• **WORK ORDER A**: Decide whether each statement agrees with the passage on squid, answering yes or no and quoting the words of the passage that settle it: (i) The squid fishery began in the late 1800s mainly to supply bait. (ii) Long-finned squid are called bone squid because of a hard outer shell. (iii) Nichols gave his talk in person.
• **WORK ORDER B**: According to the passage on squid, what law pushed the Soviet fishing boats out to 200 miles?
• **WORK ORDER C**: Extend the passage on squid beyond its last sentence.

His work with the Eldredge family has revealed many facts about squid, including the important role dissolved oxygen, or lack thereof, plays in squid catches. Nichols shared some of what he has learned via Zoom on a balmy May day.

This is squid season and fishermen like Eldredge and Kurt Martin, also a weir fisherman, have been bringing what people call “the ice cream cones of the sea” (because of their shape, and also because everything loves to eat them) to markets on and off Cape.

“This (talk) is about squid, but this is also very much a story about people,” Nichols said.

He explained the fishery got its start in the late 1800s, primarily for bait, and there were hundreds of vessels. But soon it became popular as food primarily harvested by trawlers.

A lot of early information on squid was gathered by Soviet scientists working on huge boats fishing just offshore, before the Magnuson Stevens Act was passed, which pushed them out 200 miles.

Squid are actually mollusks and long-finned squid (often found around here) are called bone squid because of the rigidity of the long, pen-like structure inside of them.

“They are related to clams and snails,” Nichols said.

• **PROVIDED RECORDS**:

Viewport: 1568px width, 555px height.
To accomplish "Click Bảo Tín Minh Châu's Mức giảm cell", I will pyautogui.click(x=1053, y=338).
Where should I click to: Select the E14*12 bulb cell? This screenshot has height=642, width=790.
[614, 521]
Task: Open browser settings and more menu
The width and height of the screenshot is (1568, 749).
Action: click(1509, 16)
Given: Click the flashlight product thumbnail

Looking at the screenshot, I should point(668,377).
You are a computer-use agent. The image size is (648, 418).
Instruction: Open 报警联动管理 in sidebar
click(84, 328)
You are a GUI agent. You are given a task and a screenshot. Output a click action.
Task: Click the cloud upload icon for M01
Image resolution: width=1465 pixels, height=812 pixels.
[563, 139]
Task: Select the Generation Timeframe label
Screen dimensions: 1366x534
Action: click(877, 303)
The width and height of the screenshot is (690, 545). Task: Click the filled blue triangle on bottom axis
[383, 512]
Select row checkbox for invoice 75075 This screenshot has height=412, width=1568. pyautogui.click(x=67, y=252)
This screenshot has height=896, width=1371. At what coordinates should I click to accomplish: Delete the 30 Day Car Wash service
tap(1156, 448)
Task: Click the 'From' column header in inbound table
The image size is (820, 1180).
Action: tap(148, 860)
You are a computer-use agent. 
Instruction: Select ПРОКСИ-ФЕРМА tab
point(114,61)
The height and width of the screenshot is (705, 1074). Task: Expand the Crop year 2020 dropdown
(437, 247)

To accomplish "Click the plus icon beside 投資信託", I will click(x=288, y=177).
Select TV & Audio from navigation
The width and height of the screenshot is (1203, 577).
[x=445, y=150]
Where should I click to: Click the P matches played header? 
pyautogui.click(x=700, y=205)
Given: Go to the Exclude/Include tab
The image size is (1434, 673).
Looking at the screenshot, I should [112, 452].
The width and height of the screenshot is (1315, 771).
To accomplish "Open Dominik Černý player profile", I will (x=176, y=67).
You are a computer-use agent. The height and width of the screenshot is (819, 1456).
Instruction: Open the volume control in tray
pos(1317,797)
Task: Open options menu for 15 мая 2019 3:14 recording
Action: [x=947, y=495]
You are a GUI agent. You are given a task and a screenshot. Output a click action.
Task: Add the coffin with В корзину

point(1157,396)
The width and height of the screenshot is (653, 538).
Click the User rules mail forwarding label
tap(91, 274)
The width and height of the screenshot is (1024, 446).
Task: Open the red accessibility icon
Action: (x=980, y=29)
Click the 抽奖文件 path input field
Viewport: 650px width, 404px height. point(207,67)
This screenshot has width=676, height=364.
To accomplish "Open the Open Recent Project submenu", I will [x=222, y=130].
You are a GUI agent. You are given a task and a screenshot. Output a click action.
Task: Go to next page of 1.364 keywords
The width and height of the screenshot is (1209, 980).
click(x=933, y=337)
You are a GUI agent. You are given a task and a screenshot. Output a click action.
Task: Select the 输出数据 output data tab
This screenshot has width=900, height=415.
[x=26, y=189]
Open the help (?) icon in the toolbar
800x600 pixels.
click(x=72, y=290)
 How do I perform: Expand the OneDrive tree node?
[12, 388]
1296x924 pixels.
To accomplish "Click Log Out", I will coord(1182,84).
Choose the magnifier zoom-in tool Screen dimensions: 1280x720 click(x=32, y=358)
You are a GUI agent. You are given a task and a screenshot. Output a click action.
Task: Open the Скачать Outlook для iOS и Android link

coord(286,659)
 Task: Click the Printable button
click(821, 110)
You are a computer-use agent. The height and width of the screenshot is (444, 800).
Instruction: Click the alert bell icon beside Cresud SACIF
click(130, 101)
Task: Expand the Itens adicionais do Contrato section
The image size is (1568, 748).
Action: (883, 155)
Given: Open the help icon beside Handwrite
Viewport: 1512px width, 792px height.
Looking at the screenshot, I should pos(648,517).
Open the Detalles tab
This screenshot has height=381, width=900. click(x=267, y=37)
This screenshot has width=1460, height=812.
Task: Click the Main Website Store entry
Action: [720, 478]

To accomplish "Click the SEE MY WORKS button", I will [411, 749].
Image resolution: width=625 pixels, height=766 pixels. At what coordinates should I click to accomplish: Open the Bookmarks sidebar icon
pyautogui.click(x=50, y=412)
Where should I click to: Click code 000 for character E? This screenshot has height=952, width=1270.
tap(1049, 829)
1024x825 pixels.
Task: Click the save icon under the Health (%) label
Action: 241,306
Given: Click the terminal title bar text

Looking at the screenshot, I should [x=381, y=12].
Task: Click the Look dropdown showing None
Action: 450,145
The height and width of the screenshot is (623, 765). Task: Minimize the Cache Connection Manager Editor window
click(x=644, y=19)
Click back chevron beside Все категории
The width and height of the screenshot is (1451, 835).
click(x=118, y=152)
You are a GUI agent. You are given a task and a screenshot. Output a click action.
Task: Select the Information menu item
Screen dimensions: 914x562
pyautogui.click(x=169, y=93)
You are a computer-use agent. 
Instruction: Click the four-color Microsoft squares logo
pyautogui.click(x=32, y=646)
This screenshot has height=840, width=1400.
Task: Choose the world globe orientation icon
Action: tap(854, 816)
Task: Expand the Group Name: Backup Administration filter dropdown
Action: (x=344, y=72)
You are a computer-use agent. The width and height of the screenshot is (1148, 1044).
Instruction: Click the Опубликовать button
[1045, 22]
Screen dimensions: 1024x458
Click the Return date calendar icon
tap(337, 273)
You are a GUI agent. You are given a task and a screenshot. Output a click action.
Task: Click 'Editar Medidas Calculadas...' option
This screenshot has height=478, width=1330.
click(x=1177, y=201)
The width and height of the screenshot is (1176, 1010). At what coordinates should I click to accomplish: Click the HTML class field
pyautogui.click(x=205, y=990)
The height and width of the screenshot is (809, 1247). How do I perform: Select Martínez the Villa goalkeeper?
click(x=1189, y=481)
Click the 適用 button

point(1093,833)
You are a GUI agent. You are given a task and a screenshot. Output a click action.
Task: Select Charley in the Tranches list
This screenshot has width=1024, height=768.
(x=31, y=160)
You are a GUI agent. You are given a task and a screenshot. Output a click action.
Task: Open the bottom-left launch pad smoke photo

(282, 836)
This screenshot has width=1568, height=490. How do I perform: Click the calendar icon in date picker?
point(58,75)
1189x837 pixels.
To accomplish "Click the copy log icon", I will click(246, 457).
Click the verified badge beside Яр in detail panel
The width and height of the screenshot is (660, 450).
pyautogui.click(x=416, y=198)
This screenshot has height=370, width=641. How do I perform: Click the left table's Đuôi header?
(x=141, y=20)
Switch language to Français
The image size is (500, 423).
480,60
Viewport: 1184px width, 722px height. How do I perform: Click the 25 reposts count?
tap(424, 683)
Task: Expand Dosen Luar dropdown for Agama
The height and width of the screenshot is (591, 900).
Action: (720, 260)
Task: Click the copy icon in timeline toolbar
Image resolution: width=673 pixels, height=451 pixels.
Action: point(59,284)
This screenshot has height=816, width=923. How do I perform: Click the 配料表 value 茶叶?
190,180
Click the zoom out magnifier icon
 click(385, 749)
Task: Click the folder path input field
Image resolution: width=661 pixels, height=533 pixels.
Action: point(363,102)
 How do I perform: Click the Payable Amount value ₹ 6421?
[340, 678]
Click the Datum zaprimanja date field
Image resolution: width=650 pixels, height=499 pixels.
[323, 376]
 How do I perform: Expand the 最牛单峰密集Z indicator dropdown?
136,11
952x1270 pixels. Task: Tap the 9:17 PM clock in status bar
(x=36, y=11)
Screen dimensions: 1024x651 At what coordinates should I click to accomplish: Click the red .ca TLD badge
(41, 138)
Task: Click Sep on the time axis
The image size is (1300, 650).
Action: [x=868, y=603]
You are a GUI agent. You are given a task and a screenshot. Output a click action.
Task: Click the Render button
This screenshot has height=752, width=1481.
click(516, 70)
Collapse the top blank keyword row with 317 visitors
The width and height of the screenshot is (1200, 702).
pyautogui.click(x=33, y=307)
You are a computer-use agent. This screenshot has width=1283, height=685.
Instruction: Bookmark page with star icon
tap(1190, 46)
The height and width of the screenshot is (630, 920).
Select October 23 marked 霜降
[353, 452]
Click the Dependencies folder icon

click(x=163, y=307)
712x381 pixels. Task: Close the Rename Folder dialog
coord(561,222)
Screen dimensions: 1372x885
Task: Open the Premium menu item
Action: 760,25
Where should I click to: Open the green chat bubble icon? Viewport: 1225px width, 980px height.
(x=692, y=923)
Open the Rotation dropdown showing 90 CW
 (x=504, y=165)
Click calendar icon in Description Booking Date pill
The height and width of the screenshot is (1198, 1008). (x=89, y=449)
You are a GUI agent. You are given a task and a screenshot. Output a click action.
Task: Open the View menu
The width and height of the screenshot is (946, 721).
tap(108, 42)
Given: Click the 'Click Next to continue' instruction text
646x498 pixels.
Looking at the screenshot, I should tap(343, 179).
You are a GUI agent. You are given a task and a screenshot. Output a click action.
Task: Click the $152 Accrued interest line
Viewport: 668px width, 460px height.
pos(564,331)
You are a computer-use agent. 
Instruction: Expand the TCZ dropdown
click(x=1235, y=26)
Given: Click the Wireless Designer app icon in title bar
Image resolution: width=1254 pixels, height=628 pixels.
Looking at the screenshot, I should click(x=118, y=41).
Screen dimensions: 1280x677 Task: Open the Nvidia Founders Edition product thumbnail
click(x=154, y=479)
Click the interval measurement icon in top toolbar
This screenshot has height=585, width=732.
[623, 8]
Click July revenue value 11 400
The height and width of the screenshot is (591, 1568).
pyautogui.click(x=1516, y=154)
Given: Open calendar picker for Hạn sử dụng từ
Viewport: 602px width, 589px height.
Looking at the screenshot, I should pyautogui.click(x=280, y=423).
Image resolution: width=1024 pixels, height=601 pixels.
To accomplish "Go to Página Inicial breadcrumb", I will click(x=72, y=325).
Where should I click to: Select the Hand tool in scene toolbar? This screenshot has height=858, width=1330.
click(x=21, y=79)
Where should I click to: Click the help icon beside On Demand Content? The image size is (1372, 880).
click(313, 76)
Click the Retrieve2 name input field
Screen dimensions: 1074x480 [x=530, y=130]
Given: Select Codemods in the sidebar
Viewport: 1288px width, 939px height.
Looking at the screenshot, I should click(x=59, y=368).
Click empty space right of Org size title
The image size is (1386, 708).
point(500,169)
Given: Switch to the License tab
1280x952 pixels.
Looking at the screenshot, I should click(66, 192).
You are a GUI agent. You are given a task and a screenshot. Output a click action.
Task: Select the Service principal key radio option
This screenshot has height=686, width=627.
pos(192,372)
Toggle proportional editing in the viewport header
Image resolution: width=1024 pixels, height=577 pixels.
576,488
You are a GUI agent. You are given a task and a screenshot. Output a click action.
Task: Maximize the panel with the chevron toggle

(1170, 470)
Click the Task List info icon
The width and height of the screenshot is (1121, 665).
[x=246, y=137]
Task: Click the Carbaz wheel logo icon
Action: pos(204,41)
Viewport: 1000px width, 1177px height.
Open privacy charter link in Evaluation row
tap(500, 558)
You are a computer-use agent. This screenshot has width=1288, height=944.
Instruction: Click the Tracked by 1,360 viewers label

• **TASK OUTPUT A**:
(i) Yes: "the fishery got its start in the late 1800s, primarily for bait"
(ii) No: "called bone squid because of the rigidity of the long, pen-like structure inside of them"
(iii) No: "Nichols shared some of what he has learned via Zoom on a balmy May day."

• **TASK OUTPUT B**: The Magnuson Stevens Act.

• **TASK OUTPUT C**:
They are one of Nichols’ favorite animals.  They move in two ways (fins and propulsion), grab their prey with tentacles (in one of the fastest motions in the animal kingdom) and their eyes are similar to polarized sunglasses.  Plus, they can change color and skin patterns.

“They are absolutely amazing,” he said. “I was really excited when they came out with a squid emoji.”

Squid are voracious predators, but also an important food item for many larger fish: sea bass, cod, haddock and dogfish.

“There are plenty of squid in Pleasant Bay in the summer time,” he said, adding that right now they are in Nantucket Sound, an important spawning and feeding ground.

Nichols said squid only live about a year, and the fishery is from Cape Hatteras to Cape Cod. They spawn year-round, he added, showing a video of a basketball-sized squid egg mass adjacent to a fish weir. The egg masses can be as large as a 55-gallon drum.

“When these eggs hatch they are fully developed miniature squid,” Nichols said; unlike new-born fish that generally don’t look like their adult form.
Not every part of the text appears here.